Fill in `// TODO declare and initialize data for mcs_nosharing` in

`tests.c` with code that initializes and assigns to `mcss_nosharing` as before,

but guarantees that the array `mcss_nosharing` is aligned on cache line

boundaries (you can always declare a variable with

`__attribute__((aligned (64)))`, for instance).

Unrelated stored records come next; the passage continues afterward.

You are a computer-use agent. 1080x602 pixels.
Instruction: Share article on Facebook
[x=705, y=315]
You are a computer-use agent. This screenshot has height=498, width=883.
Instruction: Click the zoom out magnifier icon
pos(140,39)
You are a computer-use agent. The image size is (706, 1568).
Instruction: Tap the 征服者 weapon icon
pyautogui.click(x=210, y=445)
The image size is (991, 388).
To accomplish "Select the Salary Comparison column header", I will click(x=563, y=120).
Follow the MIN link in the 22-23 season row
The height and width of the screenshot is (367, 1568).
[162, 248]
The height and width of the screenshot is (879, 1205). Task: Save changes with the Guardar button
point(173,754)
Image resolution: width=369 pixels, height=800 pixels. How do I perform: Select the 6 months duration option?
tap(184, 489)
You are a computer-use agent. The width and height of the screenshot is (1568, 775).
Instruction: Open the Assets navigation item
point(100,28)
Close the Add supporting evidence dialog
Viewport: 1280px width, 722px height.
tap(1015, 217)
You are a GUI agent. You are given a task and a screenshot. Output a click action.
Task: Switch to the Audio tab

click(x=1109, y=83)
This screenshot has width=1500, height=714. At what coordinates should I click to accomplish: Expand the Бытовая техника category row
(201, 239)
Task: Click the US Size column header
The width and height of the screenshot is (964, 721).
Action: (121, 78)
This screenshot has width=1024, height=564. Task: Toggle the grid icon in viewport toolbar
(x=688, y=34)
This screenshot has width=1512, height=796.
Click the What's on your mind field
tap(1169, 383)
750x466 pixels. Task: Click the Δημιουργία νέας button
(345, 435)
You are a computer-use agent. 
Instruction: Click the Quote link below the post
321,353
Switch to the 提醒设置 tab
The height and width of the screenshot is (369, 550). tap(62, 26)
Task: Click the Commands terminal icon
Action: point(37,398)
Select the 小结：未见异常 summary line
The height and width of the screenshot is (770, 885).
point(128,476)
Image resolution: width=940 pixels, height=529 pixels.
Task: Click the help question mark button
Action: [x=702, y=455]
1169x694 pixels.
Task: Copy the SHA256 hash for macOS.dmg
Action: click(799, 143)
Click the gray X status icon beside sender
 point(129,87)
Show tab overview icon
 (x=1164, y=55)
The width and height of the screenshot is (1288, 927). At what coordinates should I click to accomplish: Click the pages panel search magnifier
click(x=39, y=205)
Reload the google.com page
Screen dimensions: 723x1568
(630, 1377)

Head over to `worker.c`, copy your implementations of `mcs_sharing_lock()` and

`mcs_sharing_unlock()` and replace `sharing` with `nosharing` within the copies

to obtain your `mcs_nosharing_(un)lock()` implementations. Wouldn't

language-level support for specializing polymorphic code to multiple concrete

types come in handy about now?




Alternative `mcs_(no)sharing_unlock()`




BONUS: Mellor-Crummey and Scott propose an alternative `unlock` implementation that uses

an unconditional exchange operation (such as `xchgq`) instead of

`lockcmpxchgq`, in Figure 7 of

[Mellor-Crummey and Scott 1991](https://cis.temple.edu/~qzeng/cis5512-fall2015/papers/p21-mellor-crummey.pdf)

and provide a detailed explanation (including an example) in the latter half of

Section 2.4. Implement this variant and compare your graphs.




Testing your implementations




Turn on `mcs_(no)sharing_correctness_nograph` and `mcs_(no)sharing_lock` and

rebuild to check and benchmark your implementations as usual.




Questions

11. How do the `sharing` and `nosharing` variants of MCS compare? Do they

differ as much as `abql_sharing_lock()` and `abql_nosharing_lock()`? Why?

12. How does MCS compare to ABQL? Does one consistently beat the other? If not,

when does MCS win? When does ABQL win? Why?

13. Compare Figures 15 through 17 with Figure 18 in

[Mellor-Crummey and Scott 1991](https://cis.temple.edu/~qzeng/cis5512-fall2015/papers/p21-mellor-crummey.pdf).

Do `mcs` and `anderson` (ABQL), compare in these figures the same way that

MCS and ABQL compare in your graphs?

14. Why do you think Mellor-Crummey and Scott included 3 graphs for tests with

"empty" critical sections and only 1 with a nonempty ("small") critical

section?

15. BONUS: How do the `lockcmpxchgq`-based and alternative `unlock`

implementations' performance compare? Why?

16. BONUS: Explain how the alternative `unlock` implementation breaks fairness.